The authorisation is valid for five (5) years from the decision of the Annual General Meeting of Shareholders. The authorisation may be used for the implementation of the RSU plan for the members of the Board of Director’s and for the long-term incentive plans for the management and the personnel of the Company. The authorisation can also be used for incentive arrangements and payment of the Board fees.
The authorisation does not invalidate prior resolved and registered authorisations made by the General Meeting of Shareholders regarding share issue, issuing of option rights and other special rights entitling to shares.
9 MINUTES OF THE ANNUAL GENERAL MEETING
The minutes of the annual general meeting will be published by May 25, 2021 on Nexstim’s website.
Helsinki, 11 May 2021
NEXSTIM PLC
Board of Directors
Further information is available on the website www.nexstim.com or by contacting:
Leena Niemistö, Chairman
+358 9 2727 170
leena.niemisto@nexstim.com
Erik Penser Bank AB (certified adviser)
+46 8 463 83 00
certifiedadviser@penser.se
About Nexstim Plc
Nexstim is a Finnish, globally operating medical technology company.

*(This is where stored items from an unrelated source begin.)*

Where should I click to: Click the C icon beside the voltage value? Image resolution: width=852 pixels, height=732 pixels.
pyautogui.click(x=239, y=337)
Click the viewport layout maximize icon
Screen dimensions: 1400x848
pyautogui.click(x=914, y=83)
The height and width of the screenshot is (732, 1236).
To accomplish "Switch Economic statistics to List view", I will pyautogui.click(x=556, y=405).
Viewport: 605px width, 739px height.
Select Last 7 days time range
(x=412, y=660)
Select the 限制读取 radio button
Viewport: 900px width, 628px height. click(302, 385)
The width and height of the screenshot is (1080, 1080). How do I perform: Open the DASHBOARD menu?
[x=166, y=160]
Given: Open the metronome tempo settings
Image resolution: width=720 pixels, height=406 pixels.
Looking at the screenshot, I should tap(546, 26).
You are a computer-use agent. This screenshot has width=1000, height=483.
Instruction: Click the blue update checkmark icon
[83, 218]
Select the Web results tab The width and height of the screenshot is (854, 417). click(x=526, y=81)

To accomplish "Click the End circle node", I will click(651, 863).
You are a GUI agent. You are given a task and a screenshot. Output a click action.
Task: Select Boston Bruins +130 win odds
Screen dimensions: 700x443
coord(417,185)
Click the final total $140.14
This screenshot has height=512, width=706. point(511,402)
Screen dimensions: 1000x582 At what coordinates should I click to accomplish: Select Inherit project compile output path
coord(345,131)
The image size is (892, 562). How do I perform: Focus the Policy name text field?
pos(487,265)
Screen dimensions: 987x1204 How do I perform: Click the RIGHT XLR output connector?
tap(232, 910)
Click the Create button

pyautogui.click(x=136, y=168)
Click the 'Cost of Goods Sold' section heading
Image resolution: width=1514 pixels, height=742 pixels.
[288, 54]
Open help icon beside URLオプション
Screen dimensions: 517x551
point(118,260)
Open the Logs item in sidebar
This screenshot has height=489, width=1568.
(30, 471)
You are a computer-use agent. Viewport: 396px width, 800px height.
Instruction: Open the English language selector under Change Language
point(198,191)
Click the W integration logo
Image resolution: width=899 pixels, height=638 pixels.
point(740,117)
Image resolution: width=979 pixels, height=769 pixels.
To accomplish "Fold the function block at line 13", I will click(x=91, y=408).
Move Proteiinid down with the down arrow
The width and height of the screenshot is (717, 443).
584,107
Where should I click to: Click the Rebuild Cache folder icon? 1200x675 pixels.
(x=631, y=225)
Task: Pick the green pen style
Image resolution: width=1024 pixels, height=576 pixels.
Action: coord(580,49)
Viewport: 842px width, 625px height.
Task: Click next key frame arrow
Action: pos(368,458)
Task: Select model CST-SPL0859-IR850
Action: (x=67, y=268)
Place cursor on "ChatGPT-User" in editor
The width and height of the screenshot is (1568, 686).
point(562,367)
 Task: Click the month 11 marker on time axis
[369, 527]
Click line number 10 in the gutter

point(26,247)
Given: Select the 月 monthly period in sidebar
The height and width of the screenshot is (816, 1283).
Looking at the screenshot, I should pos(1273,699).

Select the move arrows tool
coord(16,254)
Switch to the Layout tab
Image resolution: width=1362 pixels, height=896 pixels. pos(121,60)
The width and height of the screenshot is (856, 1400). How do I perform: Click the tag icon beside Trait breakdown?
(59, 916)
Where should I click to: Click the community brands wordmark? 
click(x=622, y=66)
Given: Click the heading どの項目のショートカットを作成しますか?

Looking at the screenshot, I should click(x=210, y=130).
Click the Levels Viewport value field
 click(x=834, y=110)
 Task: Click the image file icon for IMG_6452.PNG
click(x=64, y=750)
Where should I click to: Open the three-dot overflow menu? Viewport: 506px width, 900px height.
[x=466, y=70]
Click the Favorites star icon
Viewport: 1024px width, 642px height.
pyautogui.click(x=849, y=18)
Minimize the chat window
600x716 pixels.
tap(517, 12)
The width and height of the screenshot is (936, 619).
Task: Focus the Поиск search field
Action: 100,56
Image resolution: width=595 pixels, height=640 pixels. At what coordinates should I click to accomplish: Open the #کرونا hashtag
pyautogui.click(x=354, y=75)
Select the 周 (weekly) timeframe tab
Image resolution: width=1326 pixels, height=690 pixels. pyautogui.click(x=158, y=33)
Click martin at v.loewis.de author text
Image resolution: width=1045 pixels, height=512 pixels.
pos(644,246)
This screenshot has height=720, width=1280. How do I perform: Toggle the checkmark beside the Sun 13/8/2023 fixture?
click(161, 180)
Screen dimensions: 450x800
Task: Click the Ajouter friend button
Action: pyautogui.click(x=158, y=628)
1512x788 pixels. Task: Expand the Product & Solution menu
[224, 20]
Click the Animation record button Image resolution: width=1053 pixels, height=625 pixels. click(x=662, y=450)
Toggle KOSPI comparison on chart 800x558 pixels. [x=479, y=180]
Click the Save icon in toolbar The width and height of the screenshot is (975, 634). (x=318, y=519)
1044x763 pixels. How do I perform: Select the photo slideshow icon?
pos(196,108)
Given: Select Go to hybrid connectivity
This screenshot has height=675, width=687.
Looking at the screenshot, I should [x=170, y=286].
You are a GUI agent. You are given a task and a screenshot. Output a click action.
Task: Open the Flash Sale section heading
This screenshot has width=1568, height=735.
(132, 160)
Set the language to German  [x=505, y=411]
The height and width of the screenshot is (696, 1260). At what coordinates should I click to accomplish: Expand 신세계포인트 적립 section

Our mission is to enable personalized and effective therapies and diagnostics for challenging brain diseases and disorders.
Nexstim has developed a world-leading non-invasive brain stimulation technology called SmartFocus®. It is a navigated transcranial magnetic stimulation (nTMS) technology with highly sophisticated 3D navigation providing accurate and personalized targeting of the TMS to the specific area of the brain.
SmartFocus® technology is used in Nexstim’s proprietary Navigated Brain Therapy (NBT®) system, which is FDA cleared for marketing and commercial distribution for the treatment of major depressive disorder (MDD) in the United States. In Europe, the NBT® system is CE marked for the treatment of major depression and chronic neuropathic pain.
In addition, Nexstim is commercializing its SmartFocus® based Navigated Brain Stimulation (NBS) system for diagnostic applications. The NBS system is the only FDA cleared and CE marked navigated TMS system for pre-surgical mapping of the speech and motor cortices of the brain. Nexstim shares are listed on the Nasdaq First North Growth Market Finland and Nasdaq First North Growth Market Sweden.